TEXT FOR ANALYSIS:

---

1. EP 1 266 456B1—Hands-Free Wireless Communications in a Vehicle (Grant) (Dual-Processor Multi-Bus)
2. EP 1 266 456 A1 and A4 are related applications
3. DE 60127825 D1 and T2—Wireless Hands-Free Communication in a Vehicle (Grant) (Dual-Processor Multi-Bus)
4. DE 69432927 D1 and T2—Method and Device for Wireless Transmission of Data (Grant) (Vehicle Server)
5. EP 0 875 111B1—Mobile Portable Wireless Communication System (Grant) 		 (Vehicle Server)
6. EP 0 875 111 A1 and A4 are related applications
7. EP 1 515 496B1— Mobile Portable Wireless Communication System (Grant) (Vehicle Server)
8. EP 1 515 496 A1 and A4 are related applications
9. DE 69732900 D1 and T2—Mobile, Portable, Wireless Communication System 	 (Grant) (Vehicle Server)
10. DE 69737486 D1 and T2—Mobile, Portable, Wireless Communication System 	 (Grant) (Vehicle Server)
11. EP 1 590 9171B1—A System and a Method for Controlling Use by Applications of Proprietary Resources Within a Secure Telematics System in a Vehicle (Grant) 	 (Secure Telematics Framework)
12. EP 1 590 917 A2 and A4 are related applications
13. EP 1 774 755B Method and Apparatus for Enabling Discovery and Use of a Service by a Client Device (Grant) (CP Connect)
14. EP 1 744 755 A1 and A4 are related applications
15. DE 602005024277D1 Method and Apparatus for Enabling Client Device (Grant) (CP Connect)
16. DE 602004030534D1 System and Method for Controlling Access of Applications to Protected Resources Within a Secure Telematics System Vehicle (Secure Telematics Framework)

==Litigation==
Cellport filed a contract-violation suit against Peiker Acustic in 2009, claiming the German electronics producer breached a 2004 licensing contract, and sought royalties for seven Peiker products using Cellport hands-free communication systems for motor vehicles. Cellport was awarded $613,433 in damages in the first instance and prevailed in a federal appeals court hearing. On February 4, 2016, the company received a final judgement in Cellport's favor. On April 19, 2016, the U.S. District Court ruled that, in the 2009 litigation v. Peiker Acustic, Cellport is entitled to legal fees.

---

PROBLEM DESCRIPTION: Transcribe the Cellport text word for word from "6. EP 0 875" up to and including "Enabling Client Device (Grant) (CP Connect)". The lines that follow are separate material and have no connection to the Cellport text.

---

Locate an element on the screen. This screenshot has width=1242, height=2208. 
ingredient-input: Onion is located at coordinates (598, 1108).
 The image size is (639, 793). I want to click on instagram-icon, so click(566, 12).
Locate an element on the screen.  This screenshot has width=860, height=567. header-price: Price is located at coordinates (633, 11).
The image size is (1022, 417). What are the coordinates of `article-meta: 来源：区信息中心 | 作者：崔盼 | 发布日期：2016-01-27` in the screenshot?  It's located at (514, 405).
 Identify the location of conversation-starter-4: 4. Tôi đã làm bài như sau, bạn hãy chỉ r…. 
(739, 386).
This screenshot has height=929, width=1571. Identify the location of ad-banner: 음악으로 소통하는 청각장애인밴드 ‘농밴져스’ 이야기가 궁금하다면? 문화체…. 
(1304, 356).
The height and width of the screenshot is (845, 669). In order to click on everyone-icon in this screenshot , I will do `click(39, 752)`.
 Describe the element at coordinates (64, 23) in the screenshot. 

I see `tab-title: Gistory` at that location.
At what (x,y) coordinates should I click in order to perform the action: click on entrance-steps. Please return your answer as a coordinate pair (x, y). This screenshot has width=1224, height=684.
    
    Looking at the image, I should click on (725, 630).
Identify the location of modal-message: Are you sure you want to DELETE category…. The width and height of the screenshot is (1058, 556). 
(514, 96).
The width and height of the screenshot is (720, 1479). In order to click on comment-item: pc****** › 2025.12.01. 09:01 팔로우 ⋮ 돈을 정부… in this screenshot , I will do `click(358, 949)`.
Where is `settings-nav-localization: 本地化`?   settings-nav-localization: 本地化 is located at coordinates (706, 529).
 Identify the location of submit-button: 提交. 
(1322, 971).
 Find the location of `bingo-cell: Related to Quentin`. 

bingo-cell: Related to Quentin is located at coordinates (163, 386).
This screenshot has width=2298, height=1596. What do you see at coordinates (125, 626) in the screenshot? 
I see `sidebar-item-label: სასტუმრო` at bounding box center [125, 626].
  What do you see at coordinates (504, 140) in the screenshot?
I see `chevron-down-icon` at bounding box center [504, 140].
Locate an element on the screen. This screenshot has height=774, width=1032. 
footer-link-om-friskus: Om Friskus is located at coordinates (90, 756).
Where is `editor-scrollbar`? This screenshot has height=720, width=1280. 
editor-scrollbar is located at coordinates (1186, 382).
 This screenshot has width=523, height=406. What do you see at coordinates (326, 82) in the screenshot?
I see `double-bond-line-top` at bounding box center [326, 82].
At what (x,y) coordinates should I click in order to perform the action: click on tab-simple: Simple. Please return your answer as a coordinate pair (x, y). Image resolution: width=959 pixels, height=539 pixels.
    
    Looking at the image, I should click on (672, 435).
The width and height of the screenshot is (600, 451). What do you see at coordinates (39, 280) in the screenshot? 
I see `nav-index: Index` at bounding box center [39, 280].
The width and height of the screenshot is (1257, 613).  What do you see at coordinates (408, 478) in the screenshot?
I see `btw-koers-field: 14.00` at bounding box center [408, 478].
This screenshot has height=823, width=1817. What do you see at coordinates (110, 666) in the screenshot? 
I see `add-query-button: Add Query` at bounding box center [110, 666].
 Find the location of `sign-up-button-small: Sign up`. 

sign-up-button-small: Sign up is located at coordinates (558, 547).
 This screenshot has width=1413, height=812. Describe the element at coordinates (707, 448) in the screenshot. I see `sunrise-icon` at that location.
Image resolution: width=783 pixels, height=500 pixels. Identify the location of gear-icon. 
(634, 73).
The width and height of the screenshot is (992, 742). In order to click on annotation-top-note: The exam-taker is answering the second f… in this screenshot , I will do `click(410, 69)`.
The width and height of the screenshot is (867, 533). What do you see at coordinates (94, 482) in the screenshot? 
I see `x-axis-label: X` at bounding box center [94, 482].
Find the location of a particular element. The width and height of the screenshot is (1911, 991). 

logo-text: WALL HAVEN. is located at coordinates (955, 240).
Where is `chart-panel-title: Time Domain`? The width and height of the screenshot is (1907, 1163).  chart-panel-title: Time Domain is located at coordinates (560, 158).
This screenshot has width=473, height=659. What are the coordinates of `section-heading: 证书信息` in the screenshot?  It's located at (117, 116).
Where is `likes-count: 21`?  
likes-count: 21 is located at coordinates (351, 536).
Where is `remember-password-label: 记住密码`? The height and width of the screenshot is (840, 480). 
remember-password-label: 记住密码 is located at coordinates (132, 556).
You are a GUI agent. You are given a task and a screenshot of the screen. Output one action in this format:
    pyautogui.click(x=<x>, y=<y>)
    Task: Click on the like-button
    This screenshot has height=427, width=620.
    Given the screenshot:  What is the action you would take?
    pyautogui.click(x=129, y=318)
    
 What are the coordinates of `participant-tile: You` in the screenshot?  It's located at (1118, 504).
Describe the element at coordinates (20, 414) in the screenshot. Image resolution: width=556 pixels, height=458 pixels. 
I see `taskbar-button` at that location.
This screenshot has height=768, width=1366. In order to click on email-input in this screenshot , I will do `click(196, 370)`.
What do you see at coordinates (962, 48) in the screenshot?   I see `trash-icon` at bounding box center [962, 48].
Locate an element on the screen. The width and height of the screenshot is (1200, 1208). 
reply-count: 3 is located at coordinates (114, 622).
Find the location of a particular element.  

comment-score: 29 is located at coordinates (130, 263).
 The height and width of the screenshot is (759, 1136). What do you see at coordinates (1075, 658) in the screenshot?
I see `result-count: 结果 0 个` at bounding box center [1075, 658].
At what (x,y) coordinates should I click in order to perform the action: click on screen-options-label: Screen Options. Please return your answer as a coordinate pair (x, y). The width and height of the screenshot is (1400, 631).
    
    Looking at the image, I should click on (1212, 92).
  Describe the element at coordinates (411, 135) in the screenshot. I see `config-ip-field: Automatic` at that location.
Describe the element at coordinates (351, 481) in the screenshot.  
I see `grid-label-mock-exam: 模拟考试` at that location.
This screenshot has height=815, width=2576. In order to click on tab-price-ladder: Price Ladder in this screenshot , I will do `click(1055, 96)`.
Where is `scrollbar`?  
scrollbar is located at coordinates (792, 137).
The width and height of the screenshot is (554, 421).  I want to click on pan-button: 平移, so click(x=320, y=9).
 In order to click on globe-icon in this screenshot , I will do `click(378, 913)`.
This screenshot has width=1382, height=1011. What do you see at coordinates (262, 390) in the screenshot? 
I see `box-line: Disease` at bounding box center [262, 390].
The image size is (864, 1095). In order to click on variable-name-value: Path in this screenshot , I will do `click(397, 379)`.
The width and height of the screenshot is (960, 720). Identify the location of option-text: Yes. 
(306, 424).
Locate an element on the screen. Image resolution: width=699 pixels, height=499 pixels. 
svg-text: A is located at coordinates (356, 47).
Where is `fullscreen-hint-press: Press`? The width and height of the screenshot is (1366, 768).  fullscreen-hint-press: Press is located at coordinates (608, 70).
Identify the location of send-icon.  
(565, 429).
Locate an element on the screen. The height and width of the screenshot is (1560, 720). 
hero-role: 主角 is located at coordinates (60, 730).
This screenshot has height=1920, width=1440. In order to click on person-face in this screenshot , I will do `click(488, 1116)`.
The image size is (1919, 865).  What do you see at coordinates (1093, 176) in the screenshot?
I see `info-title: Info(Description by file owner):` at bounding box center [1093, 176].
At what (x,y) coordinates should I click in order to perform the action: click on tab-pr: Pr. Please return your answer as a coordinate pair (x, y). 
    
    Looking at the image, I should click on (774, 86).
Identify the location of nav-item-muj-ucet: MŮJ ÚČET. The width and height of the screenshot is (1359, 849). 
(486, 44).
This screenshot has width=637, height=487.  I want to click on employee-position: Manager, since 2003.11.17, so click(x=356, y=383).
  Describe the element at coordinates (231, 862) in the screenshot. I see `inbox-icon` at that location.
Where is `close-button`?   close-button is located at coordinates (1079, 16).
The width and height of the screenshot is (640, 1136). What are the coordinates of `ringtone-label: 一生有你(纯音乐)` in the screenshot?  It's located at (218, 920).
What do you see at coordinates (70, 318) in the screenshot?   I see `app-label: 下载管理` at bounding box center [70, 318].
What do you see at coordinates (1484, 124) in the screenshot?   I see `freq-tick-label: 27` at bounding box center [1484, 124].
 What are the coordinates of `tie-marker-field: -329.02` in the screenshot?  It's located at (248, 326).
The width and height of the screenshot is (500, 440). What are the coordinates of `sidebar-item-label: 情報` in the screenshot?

---

SOLVED PROBLEM:
6. EP 0 875 111 A1 and A4 are related applications
7. EP 1 515 496B1— Mobile Portable Wireless Communication System (Grant) (Vehicle Server)
8. EP 1 515 496 A1 and A4 are related applications
9. DE 69732900 D1 and T2—Mobile, Portable, Wireless Communication System 	 (Grant) (Vehicle Server)
10. DE 69737486 D1 and T2—Mobile, Portable, Wireless Communication System 	 (Grant) (Vehicle Server)
11. EP 1 590 9171B1—A System and a Method for Controlling Use by Applications of Proprietary Resources Within a Secure Telematics System in a Vehicle (Grant) 	 (Secure Telematics Framework)
12. EP 1 590 917 A2 and A4 are related applications
13. EP 1 774 755B Method and Apparatus for Enabling Discovery and Use of a Service by a Client Device (Grant) (CP Connect)
14. EP 1 744 755 A1 and A4 are related applications
15. DE 602005024277D1 Method and Apparatus for Enabling Client Device (Grant) (CP Connect)